Masyarakat Ikut Bertanggungjawab

 

max-pixel
Sebagaimana termaktub dalam pasal 46 ayat 1 UUD bahwa, pendanaan pendidikan menjadi tanggung jawab bersama antara pemerintah, pemerintah daerah, dan masyarakat. Hal ini, mengartikan bahwa masyarakat dalam proses pembiayaan (pendanaan) pendidikan memiliki andil yang sama, yaitu sama-sama bertanggungjawab dalam menyelenggarakan dan menyuseskan pendidikan.

 

Pertanyaan selanjutnya, seberapa besar porsi tanggung jawab masyarakat dalam hal tersebut ? tentu masyarakat mengharapkan pembiayaan yang seminim mungkin.
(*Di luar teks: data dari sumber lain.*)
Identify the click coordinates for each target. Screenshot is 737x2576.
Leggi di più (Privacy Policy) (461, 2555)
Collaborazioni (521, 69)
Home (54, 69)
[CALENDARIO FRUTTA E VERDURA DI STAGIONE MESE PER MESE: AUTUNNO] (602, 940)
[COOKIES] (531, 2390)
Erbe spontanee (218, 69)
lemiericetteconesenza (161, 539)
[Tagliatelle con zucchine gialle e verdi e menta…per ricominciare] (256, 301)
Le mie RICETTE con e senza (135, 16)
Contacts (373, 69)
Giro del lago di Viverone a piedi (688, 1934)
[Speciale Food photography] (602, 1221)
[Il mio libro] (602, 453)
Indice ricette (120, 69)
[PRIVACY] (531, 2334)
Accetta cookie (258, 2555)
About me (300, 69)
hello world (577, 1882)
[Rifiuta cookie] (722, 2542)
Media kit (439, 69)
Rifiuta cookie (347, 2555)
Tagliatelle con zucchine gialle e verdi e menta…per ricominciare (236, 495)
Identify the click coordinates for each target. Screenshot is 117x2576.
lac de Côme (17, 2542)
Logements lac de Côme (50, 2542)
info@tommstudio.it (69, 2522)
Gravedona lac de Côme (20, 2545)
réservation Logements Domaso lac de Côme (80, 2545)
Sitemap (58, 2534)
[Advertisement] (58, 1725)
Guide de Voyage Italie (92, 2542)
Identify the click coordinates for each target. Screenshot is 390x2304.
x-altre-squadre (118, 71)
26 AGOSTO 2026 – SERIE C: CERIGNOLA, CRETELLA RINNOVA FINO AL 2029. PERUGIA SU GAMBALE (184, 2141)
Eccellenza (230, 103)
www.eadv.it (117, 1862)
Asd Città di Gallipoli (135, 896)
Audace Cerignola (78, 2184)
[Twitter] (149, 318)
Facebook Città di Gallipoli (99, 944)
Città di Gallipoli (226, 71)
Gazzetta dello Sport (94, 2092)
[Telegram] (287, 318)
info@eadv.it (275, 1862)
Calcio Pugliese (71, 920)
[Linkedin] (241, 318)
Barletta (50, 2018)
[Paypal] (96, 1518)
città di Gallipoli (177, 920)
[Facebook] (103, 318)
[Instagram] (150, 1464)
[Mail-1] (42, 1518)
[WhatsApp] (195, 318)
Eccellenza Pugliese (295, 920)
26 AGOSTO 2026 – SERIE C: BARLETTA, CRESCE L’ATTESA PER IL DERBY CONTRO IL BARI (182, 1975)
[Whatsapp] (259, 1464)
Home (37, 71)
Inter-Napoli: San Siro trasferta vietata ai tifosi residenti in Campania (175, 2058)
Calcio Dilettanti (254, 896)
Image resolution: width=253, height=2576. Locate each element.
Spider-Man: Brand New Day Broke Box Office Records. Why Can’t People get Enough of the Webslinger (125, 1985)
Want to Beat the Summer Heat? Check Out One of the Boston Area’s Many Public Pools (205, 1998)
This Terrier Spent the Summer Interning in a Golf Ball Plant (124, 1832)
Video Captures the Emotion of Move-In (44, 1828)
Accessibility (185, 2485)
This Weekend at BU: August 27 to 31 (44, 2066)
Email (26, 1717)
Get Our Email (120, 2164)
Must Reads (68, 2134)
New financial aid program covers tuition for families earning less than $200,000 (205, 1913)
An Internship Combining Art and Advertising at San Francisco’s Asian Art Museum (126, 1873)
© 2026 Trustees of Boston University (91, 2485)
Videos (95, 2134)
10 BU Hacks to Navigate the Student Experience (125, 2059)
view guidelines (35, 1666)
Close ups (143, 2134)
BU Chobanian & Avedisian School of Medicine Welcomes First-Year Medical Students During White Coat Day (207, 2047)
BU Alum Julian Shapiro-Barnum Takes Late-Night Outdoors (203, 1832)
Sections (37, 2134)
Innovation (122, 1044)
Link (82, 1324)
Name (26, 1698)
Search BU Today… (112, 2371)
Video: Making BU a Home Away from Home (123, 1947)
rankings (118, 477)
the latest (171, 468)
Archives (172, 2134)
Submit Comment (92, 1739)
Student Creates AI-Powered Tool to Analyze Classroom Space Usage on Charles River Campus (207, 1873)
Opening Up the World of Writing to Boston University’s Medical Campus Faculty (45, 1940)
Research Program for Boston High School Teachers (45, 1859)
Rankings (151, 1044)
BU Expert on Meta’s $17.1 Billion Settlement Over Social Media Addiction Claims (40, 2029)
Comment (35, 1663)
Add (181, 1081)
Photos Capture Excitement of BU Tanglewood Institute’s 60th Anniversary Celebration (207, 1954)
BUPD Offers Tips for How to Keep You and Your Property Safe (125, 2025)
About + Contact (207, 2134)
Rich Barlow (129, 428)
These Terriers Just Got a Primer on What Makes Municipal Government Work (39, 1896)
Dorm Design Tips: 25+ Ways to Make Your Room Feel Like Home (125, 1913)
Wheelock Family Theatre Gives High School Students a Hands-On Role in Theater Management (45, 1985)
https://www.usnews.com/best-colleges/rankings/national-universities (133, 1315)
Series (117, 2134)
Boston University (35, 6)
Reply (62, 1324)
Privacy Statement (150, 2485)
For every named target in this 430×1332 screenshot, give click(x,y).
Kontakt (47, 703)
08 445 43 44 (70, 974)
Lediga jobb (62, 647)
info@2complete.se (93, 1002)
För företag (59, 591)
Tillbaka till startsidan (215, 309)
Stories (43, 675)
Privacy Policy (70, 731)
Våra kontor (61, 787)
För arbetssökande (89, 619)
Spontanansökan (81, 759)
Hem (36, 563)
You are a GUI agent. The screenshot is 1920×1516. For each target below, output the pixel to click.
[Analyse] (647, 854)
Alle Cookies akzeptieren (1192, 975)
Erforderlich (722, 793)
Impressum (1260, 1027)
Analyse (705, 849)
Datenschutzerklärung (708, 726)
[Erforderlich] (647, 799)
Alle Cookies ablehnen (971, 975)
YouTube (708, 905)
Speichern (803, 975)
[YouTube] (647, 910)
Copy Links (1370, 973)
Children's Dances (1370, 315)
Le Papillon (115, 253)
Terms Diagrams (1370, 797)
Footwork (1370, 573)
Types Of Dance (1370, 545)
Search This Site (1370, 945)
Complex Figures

Meskipun jawaban ini tidak berdasarkan penelitian yang akurat, namun dapat kita analogikan terlebih bagi masyarakt yang terhitung ekonomi rendah ke bawah, yang diperkuat dengan alasan kenaikan harga BBM yang dapat merusak nilai tukar uang dangan barang dalam memenuhi kebutuhan hidup mereka sehari-hari.

 

Berkaca pada kenyataan bahwa masyarakat mendapatkan andil yang sama, maka sudah sepatutnya mayarakat juga berjiwa besar, berlapang dada, dan meringankan langkah untuk membiayai pendidikan bagi anak-anak mereka. Namun, tanpa bantuan pemerintah pusat atau pemerintah daerah tentu pembiayaan ini akan menjadi bah bisul yang tidak bermata, yang sakitnya lebih terasa.

 

Menjadi pemerintah yang baik, yang dipandang bijak tentulah tak semudah mengedipkan mata, tidak juga semudah menabrak antara teori dengan realitas lapangan, sebab pamerintah pada hakikatnya dilingkari oleh manusia-manusia yang memiliki pola tingkah atau pikir yang berbeda-beda, maka tak ubah pemerintah (dihuni oleh manusia) dalam bertindak dapat melebihi kesucian malaikat, atau sebaliknya lebih licik daripada perbuatan iblis.

 

Adapun hal lain yang dipandang urgen disini adalah sikap komunikasi antara pemerintah pusat, daerah dan masyarakat yang harus diperkuat, agar saling memahami, mengerti, dan menindaklanjuti akan hal-hal yang seharusnya diutamakan, dengan komunikasi  juga dapat memudahkan sosialisasi sebuah kebijakan (peraturan) yang tidak menggelembung dengan kesalahpahaman akan sebuah kebijakan. Sebab itu juga dalam Islam mengajarkan makna indahnya komunikasi bagian dari silaturrahim untuk memperkuat emosi dan spiritual suatu bangsa.